_WHAT YOU WILL DO_
Set down a word-for-word copy of the data below, limited to the lines from the first through the line with "Task: Select the".

_EXERCISE MATERIALS_
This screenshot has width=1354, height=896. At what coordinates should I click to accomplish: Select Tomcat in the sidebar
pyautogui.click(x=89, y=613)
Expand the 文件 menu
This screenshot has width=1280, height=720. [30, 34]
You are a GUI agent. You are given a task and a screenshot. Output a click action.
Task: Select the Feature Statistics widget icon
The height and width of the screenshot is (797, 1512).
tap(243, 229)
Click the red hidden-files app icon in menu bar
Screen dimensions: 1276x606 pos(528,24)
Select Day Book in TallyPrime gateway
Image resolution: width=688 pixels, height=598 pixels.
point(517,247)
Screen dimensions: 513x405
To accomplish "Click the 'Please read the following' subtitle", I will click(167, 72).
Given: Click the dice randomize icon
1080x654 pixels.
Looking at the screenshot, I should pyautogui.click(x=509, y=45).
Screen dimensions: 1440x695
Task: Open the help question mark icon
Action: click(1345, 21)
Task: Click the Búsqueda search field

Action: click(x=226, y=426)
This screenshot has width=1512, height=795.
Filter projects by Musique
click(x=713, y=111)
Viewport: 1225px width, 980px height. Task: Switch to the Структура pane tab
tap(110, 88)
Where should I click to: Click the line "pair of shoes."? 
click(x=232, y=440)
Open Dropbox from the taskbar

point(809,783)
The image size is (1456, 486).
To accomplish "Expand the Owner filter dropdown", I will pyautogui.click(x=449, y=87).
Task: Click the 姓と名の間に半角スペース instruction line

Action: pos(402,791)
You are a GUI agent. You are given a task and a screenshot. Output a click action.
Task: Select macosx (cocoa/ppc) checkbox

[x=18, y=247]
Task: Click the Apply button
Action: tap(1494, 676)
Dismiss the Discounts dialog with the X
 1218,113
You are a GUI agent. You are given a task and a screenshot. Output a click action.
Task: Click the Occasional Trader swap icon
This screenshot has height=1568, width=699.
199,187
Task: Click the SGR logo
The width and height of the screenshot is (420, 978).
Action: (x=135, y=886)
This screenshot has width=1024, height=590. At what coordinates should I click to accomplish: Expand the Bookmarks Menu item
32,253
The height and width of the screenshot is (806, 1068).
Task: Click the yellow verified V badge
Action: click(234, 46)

_WRITTEN ANSWER_
This screenshot has width=1354, height=896. At what coordinates should I click to accomplish: Select Tomcat in the sidebar
pyautogui.click(x=89, y=613)
Expand the 文件 menu
This screenshot has width=1280, height=720. [30, 34]
You are a GUI agent. You are given a task and a screenshot. Output a click action.
Task: Select the Feature Statistics widget icon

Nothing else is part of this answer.